The U.S. Government Accountability Office issued a report on weapon system sustainment last fall (GAO-21-101SP). It is a redacted version of an earlier report because the Department of Defense “deemed some of the information in our August report to be sensitive,” GAO wrote. This should have been adequate warning of a serious problem, but election activities buried the news along with the DoD’s willingness to avoid the problem.

An attempt was made by Defense Secretary Jim Mattis to get improvements, but little happened beyond a shrug that goals weren’t met. This attitude must change now.

The news is bad, but solutions are possible. We faced the same problem in the 1980s and found a simple solution: Adjust spare parts’ economic order quantities and safety levels to cover the uncertainty shown by prior demand. The goal was to assure that mechanics would not be waiting for a part while a multimillion-dollar aircraft languished. That simple solution worked for several years until cost cutters started reducing spares budgets followed by mission-capable decline.

It is time to start all over with a spare parts policy. No commercial organization would be satisfied with the current DoD mission-capable performance.

Logistics has a way of assigning performance terms that do not indicate the importance. For example, aircraft availability is determined by “not mission capable maintenance” and “not mission capable supply.” A person has to know a lot to make sense out of these numbers.

For fiscal 2019, the GAO study found only three of the 46 types of aircraft examined met the service-established mission-capable goal. Furthermore, for fiscal 2019:

  • Six aircraft were 5 percentage points or fewer below the goal.
  • 18 were from 15 to 6 percentage points below the goal.
  • 19 were more than 15 percentage points below the goal, including 11 that were 25 or more percentage points below the goal.

Another table pointed out that there are many excuses for low performance, but all have a common element of spare parts shortages (see page 14 of the report).

There is no shortage of management data. Readily available data on “not mission-capable” aircraft shows aircraft tail numbers, part numbers needed to fix the problems, parts sources and expected delivery dates. This is all that is needed for a parts expediter to find faster solutions. But results show this does not happen. New processes and operation rules are needed to replace the current management and performance failures.

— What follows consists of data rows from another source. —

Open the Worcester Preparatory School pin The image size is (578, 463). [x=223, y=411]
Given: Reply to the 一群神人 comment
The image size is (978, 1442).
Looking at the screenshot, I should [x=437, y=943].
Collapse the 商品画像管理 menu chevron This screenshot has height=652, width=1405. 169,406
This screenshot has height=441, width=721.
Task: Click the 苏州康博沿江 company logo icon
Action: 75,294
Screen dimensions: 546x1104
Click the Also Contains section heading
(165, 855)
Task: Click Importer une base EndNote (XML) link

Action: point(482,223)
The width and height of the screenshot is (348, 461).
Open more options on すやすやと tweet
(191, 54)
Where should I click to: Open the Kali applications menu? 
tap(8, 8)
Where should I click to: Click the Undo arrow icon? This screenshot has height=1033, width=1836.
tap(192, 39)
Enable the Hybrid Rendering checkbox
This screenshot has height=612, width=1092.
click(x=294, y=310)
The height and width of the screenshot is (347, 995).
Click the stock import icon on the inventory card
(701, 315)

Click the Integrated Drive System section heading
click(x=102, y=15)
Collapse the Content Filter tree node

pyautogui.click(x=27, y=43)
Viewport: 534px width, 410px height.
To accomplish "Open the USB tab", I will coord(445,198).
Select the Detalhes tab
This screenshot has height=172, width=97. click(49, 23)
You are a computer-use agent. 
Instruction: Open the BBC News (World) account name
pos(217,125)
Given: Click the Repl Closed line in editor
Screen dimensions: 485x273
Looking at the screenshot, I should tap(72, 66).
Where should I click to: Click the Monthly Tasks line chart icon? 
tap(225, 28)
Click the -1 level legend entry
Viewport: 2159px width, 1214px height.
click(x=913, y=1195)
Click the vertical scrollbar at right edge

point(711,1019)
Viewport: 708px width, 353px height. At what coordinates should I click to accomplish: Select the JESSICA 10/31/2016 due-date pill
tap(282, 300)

The report describes the chain of command responsible for providing spares. This begins with the systems logistics manager and flows through many layers. No wonder performance is sluggish. Focus on results needs to be established.

I suggest the following changes:

  • Establish achievement within two years of mission-capable goals as a defense policy.
  • Abandon the Office of the Secretary of Defense’s current spare parts policies limiting parts purchases and forcing procurement through the Defense Logistics Agency.
  • Service secretaries report to secretary of defense quarterly on aircraft availability.
  • Accept spare parts budgets and fully fund related efforts.
  • Numerous procedural changes are possible to speed availability based on current, best commercial practices. These differ by service.
  • Implement the technology of artificial intelligence to speed operations and reduce bureaucracy.

The task does not have all the glamor of many other defense issues, but is a more essential element of success than many technological dreams being discussed. Other organizations, such as airlines, would not accept the Defense Department’s mission-capable performance. Why should the American people?

Everett Pyatt is a former assistant secretary of the U.S. Navy for shipbuilding and logistics.